The Fed's rate cuts also have failed to pass through to the housing market. The average rate on a 30-year fixed mortgage was 6.47 percent last week, about where it was a year ago.

``Higher mortgage rates and sharply tightening credit standards in mortgages have gummed up a key channel through which monetary easing is supposed to stimulate aggregate demand,'' said Mickey Levy, New York-based chief economist at Bank of America Corp., who is attending the symposium.

Pushed the Limits

Apart from lowering rates, Bernanke has pushed the limits of the Fed's powers to ease the crisis in credit markets. In December, he started auctioning 28-day loans to commercial banks. He followed that in March with a $200 billion program to auction Treasuries to investment banks in exchange for mortgage-backed securities and other debt. Bernanke also offered cash loans to other bond dealers that trade with the Fed.

With all these programs in place, Fed officials may be reluctant to do more without assurance that it will ease the credit crisis and not do more harm.

``They have done a lot, and at some point they simply have to give the markets the time needed to heal,'' said former Fed researcher Brian Sack, senior economist at Macroeconomic Advisers.

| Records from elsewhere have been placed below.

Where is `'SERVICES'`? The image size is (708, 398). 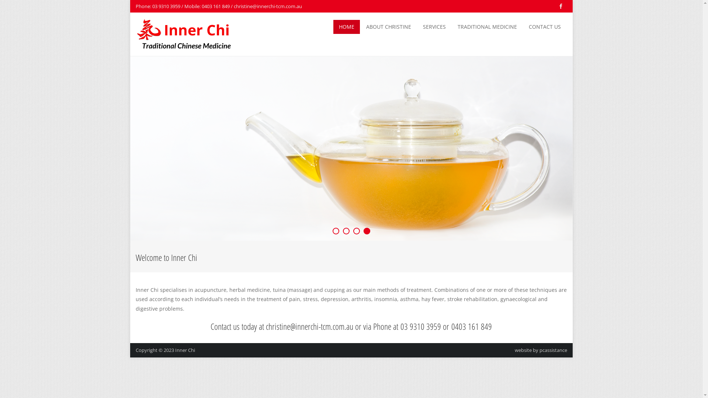
'SERVICES' is located at coordinates (434, 27).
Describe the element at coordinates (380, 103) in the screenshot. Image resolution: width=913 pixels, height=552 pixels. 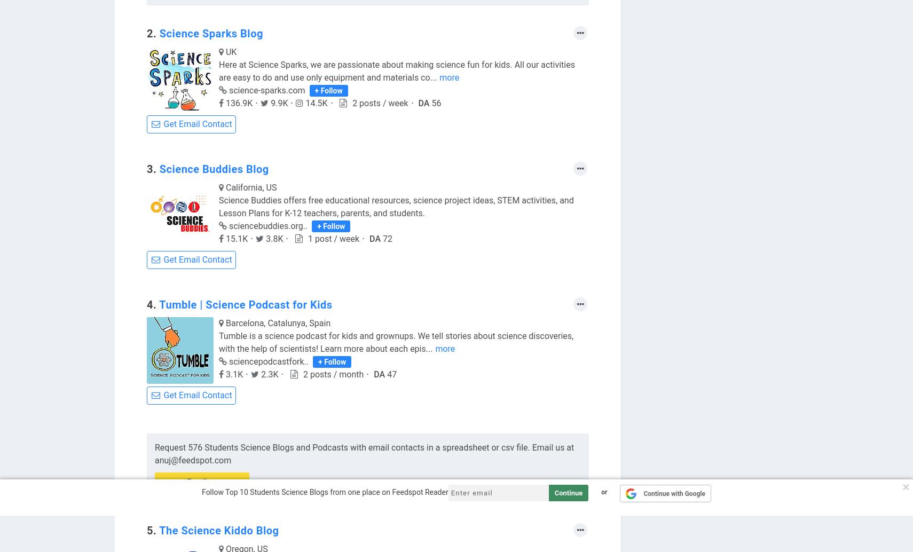
I see `'2 posts / week'` at that location.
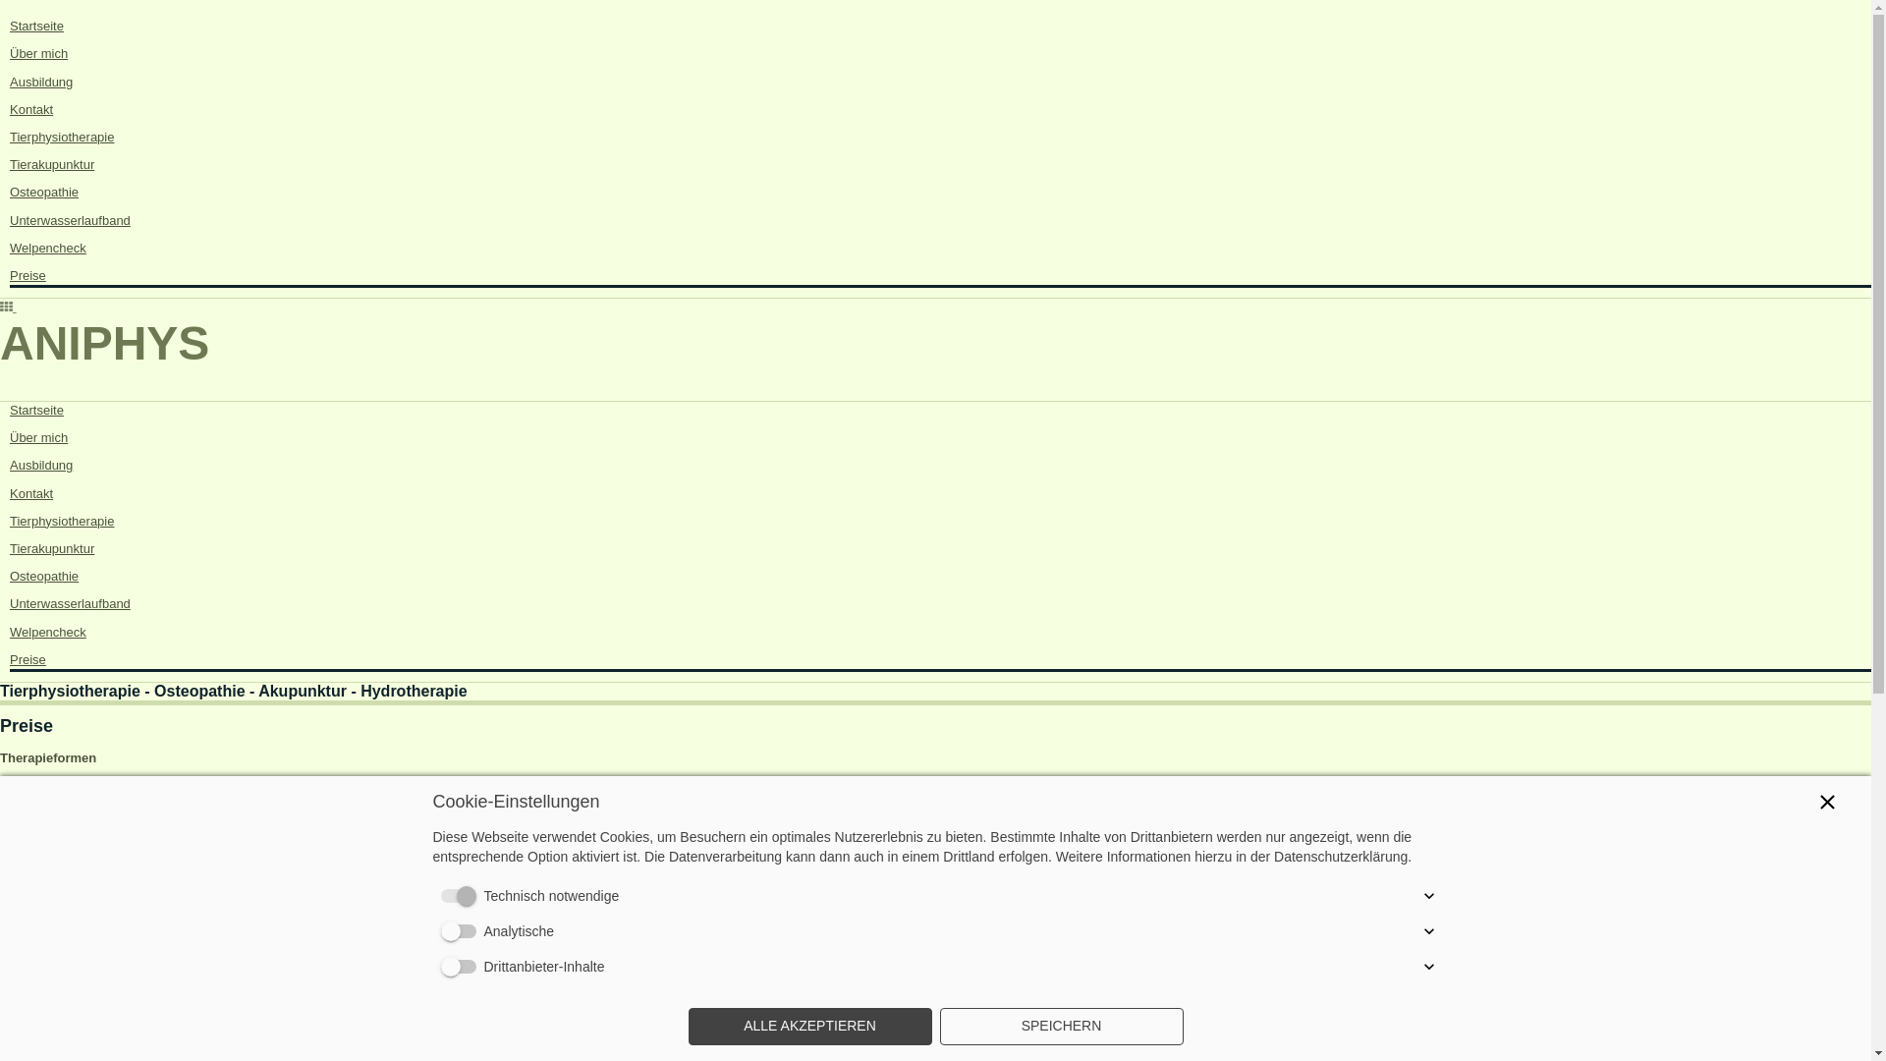 The width and height of the screenshot is (1886, 1061). I want to click on 'Welpencheck', so click(47, 247).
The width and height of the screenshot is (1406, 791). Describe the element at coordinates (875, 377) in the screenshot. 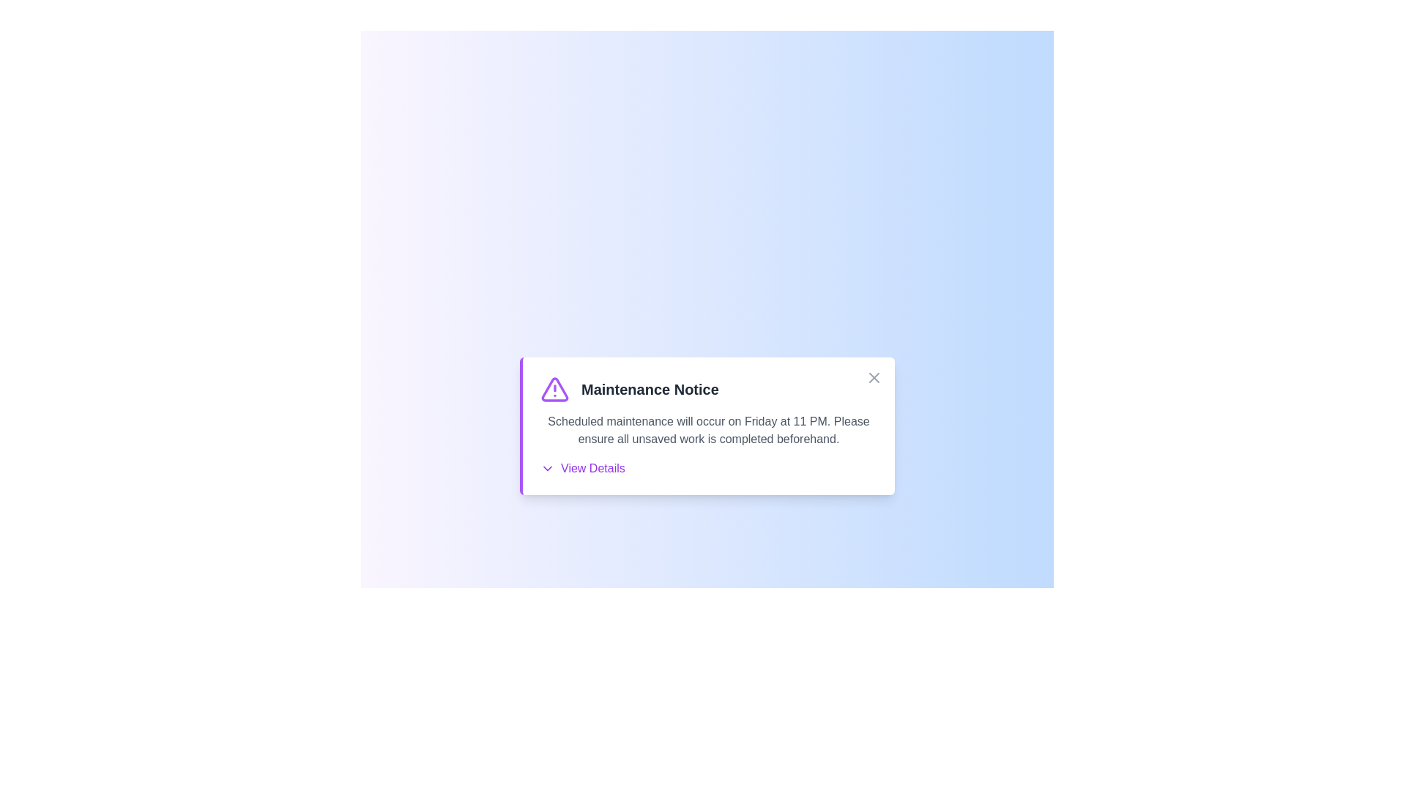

At the same time, investors are looking to the Treasury Department, not the Fed, to bail out mortgage-finance companies Fannie Mae and Freddie Mac using newly granted authority.

European policy makers, meantime, have refused to be as activist as their U.S. counterparts, arguing that they can't be seen to bail out investors who made risky bets. Trichet says the ECB's ``collateral framework has served us pretty well.''

While the Bank of England in April followed the Fed in agreeing to swap damaged mortgage-backed securities for government bonds, Governor Mervyn King has resisted calls from lenders for it to buy securities outright.

Some, such as former Bank of England policy maker Willem Buiter, who will address the meeting tomorrow, argue that the Fed's actions to date store up trouble for the future.

``There will have to be a lot of soul searching about whether central banks, in their rush to forestall a financial disaster, have created moral hazard and perverse incentives on an unprecedented scale,'' Buiter said.